Le passage est ouvert à une utilisation très limitée aux piétons depuis le 21 mai, permettant à des dizaines de patients, de blessés et de cas humanitaires de passer chaque jour sous la surveillance israélienne, tandis que des milliers de cas restent piégés à l'intérieur de Gaza en attendant de voyager.

Shamiya a déclaré que l'écart large entre le nombre de patients nécessitant des soins et ceux qui sont autorisés à partir reflétait « une dangereuse fracture humanitaire », aggravant la souffrance des patients et augmentant le nombre de décès quotidiens parmi eux.

« Israël porte la responsabilité principale de cette crise », a déclaré Shamiya, en pointant sur les longues procédures de contrôle de sécurité et la réduction des jours de voyage par les passages comme cause de la baisse spectaculaire des départs.

Les voyages par la frontière terrestre de Rafah avec l’Egypte sont maintenant limités, au plus trois jours par semaine, tandis qu’un seul jour est alloué à l’évacuation médicale vers l’Egypte par la frontière Kerem Shalom avec Israël, a dit Shamiya.

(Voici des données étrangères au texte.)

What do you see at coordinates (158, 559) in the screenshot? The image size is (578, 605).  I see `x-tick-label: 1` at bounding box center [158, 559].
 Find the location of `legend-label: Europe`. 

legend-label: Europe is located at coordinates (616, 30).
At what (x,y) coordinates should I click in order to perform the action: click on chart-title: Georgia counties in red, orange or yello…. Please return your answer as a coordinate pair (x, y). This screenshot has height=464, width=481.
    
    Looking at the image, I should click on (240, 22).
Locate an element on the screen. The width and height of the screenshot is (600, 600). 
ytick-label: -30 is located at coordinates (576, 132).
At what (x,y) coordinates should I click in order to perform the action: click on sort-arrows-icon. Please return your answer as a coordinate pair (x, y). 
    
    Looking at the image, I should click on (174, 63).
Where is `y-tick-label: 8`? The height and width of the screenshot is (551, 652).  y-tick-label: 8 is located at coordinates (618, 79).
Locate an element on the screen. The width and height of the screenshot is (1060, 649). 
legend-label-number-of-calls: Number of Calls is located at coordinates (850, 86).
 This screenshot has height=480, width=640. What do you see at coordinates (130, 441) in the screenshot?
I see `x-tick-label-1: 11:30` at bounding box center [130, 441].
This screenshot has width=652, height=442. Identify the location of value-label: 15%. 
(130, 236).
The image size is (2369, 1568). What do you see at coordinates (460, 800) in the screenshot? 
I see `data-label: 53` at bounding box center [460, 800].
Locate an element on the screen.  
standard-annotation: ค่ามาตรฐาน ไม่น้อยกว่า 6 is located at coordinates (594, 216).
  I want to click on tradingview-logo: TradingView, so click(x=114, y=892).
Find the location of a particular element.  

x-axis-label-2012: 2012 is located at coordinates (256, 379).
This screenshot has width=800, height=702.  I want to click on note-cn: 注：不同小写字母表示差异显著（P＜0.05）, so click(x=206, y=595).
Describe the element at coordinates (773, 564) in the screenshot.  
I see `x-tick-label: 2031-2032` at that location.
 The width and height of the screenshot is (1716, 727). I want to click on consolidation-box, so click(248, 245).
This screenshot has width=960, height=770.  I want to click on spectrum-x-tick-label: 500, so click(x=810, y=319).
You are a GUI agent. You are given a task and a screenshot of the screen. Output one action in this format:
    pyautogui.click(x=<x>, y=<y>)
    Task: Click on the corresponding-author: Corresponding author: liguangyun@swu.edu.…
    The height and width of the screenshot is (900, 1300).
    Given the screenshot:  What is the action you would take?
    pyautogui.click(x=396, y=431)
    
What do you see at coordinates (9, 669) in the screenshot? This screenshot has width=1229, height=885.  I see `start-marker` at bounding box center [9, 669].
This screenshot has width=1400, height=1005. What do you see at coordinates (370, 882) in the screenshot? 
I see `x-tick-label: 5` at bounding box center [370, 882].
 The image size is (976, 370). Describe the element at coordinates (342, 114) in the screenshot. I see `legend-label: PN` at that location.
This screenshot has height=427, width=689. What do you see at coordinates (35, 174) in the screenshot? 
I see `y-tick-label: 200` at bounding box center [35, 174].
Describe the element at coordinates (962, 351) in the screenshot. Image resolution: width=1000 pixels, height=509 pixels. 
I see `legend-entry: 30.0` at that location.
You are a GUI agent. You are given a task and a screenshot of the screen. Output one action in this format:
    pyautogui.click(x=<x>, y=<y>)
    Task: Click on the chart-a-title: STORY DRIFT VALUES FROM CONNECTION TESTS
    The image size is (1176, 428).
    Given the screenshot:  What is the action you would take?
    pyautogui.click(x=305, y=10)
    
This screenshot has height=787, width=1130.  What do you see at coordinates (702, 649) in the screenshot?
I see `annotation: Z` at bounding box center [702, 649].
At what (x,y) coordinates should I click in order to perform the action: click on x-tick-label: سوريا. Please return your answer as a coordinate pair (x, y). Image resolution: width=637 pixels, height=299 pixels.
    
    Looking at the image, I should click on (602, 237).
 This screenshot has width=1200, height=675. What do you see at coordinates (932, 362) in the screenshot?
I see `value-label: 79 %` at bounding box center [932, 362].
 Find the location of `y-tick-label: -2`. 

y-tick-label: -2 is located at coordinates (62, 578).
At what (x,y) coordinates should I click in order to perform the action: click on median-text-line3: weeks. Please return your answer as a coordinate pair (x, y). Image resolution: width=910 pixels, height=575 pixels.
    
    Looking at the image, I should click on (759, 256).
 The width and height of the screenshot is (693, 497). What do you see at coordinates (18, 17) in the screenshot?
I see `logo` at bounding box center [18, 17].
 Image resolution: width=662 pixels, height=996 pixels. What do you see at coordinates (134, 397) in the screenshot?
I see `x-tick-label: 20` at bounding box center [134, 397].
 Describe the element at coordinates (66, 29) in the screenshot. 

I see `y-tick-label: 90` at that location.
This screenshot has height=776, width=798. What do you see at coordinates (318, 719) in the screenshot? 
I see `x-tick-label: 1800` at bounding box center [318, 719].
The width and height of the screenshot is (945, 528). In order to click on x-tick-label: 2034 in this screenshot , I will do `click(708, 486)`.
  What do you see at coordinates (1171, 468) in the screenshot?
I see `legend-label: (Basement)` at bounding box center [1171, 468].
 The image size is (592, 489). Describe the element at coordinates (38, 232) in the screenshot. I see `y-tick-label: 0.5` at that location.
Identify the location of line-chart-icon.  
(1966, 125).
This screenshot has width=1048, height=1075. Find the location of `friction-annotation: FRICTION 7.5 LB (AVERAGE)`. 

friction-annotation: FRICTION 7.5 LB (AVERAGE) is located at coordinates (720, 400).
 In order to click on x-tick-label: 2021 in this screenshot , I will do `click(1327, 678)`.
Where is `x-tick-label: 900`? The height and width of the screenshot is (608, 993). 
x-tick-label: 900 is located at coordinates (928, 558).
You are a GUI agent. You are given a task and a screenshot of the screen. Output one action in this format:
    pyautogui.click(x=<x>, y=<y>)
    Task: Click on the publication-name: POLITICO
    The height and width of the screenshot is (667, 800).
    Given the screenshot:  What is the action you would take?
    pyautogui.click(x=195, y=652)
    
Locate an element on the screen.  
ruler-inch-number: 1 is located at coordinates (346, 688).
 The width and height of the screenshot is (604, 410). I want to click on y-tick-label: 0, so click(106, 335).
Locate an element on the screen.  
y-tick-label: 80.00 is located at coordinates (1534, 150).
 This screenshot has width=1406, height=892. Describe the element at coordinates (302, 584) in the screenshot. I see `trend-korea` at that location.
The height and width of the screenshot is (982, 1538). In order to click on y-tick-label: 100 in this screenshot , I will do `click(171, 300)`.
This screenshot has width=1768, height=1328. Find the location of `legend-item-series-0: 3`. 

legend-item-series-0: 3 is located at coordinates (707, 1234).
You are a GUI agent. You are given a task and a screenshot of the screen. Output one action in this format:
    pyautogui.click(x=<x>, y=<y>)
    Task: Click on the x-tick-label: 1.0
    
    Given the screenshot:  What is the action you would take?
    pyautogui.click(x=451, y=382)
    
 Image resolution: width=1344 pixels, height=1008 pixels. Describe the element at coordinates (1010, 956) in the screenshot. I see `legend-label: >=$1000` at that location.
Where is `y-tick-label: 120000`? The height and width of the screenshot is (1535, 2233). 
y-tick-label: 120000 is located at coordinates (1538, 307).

« Ces mesures reflètent une politique systématique visant à empêcher les patients d’accéder à des services de santé spécialisés en dehors de la bande de Gaza », a-t-il expliqué.

« La réhabilitation et l’équipement des hôpitaux et des centres de santé de Gaza réduiraient le besoin de renvoyer un grand nombre de patients pour des soins en dehors de la région », a-t-il ajouté.

Il est connu que la bande de Gaza est bloquée par Israël depuis 2007. Environ 1,5 million de Palestiniens sur environ 2,4 millions de personnes dans la région sont maintenant sans abri dans des conditions horribles après que la guerre de génocide a détruit leurs maisons.

En parallèle, des sources médicales de la bande de Gaza ont dit mardi que le nombre de victimes de l’offensive israélienne avait atteint 72 988, avec 173 205 blessés depuis le début de la guerre le 7 octobre 2023, selon WAFA.

Il a ajouté que le nombre total de Palestiniens tués depuis l’armistice a atteint 978, tandis que le nombre de blessés a atteint 3 097. En outre, 782 corps ont été retrouvés à divers endroits.

Les responsables médicaux ont noté que plusieurs victimes étaient encore piégées sous les décombres et sur les routes, tandis que les équipes de sauvetage continuaient de rencontrer de graves difficultés pour atteindre les zones touchées.